> Trecho do documento:
****

Valor econômico, v.21, n.5026, 22/06/2020. Política, p. A6

 

Corporativismo reduz chance de cassação de mandato de Flávio

Vandson Lima

Renan Truffi

22/06/2020

 

 

Corporativismo e a manutenção de interesses particulares dos senadores pesam, neste momento, contra um possível processo que leve à cassação do mandato de Flávio Bolsonaro (Republicanos-RJ).

Com o Senado desarticulado e em reuniões à distância por causa da pandemia - no caso das comissões, nem isso -, qualquer movimento, se ocorrer, só deve ganhar fôlego após a volta dos encontros presenciais, ainda sem data.

O Rede, que já havia apresentado representação contra o filho do presidente Jair Bolsonaro em 19 de fevereiro, requisitou ao presidente da Comissão de Ética da Casa, senador Jayme Campos (DEM-MT), análise imediata da admissibilidade da medida, dados os fatos novos trazidos pela prisão do ex-assessor de Flávio, Fabrício Queiroz, em um imóvel que pertence ao, até ontem, advogado do senador, Frederick Wassef.

A possibilidade de se configurar uma quebra de decoro cometida por Flávio durante o mandato de senador, caso se revele que ele atuou para ajudar a esconder Queiroz, evitando que ele prestasse esclarecimentos à Justiça, é o motor do novo pedido. Mas, estranhamente, o Senado não se movimentou em torno da ofensiva a Flávio. Nem mesmo as siglas que compõem a oposição. O pedido é assinado apenas pelo Rede e pelo Psol, que não tem representante no Senado.

****

[Dados coletados]
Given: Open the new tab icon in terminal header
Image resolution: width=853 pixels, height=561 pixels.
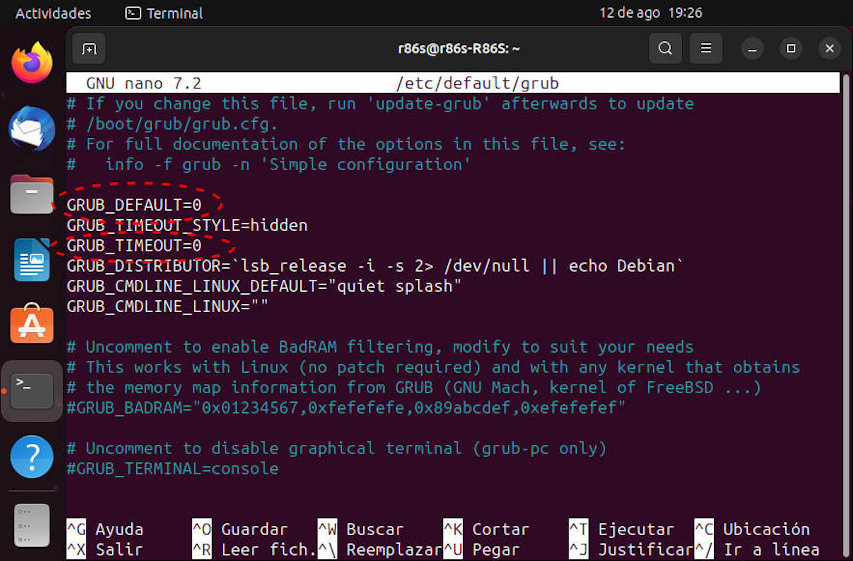Looking at the screenshot, I should coord(89,49).
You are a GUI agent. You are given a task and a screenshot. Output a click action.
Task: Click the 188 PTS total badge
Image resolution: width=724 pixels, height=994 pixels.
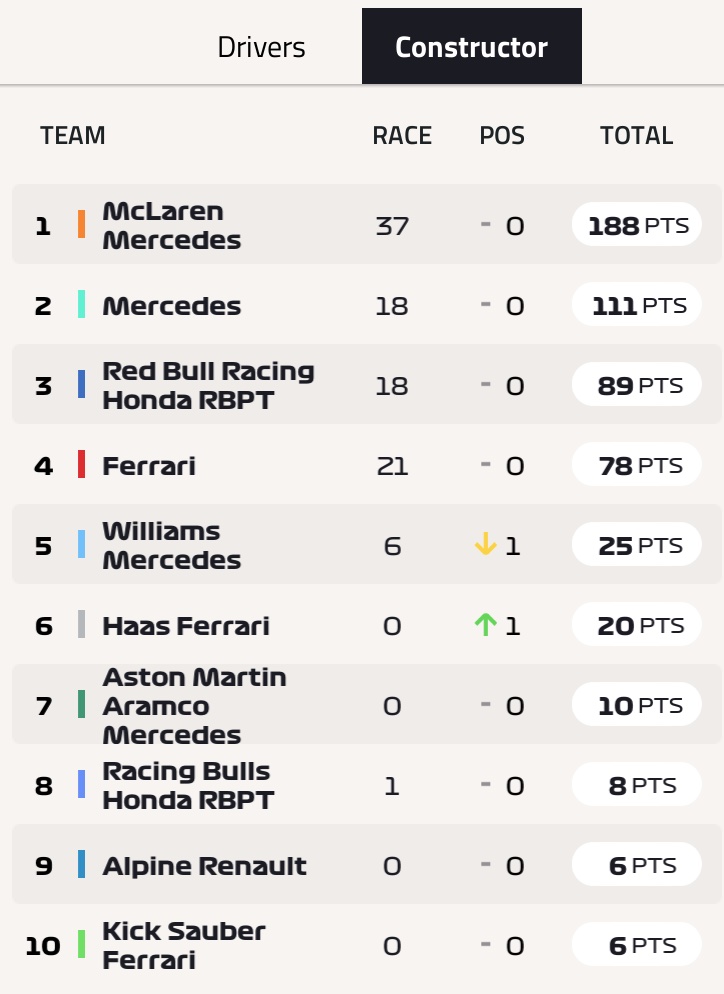(637, 224)
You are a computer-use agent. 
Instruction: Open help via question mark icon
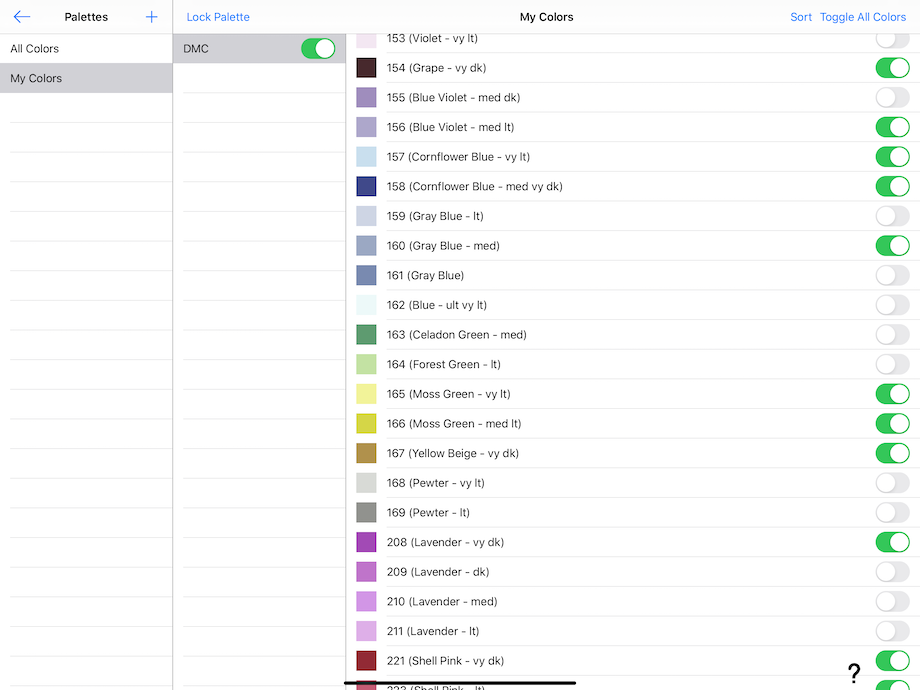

****

> Tarefa: Quais partidos políticos são mencionados na reportagem sobre a possível cassação do mandato de Flávio Bolsonaro?

> Resposta esperada: Republicanos, DEM, Rede e Psol.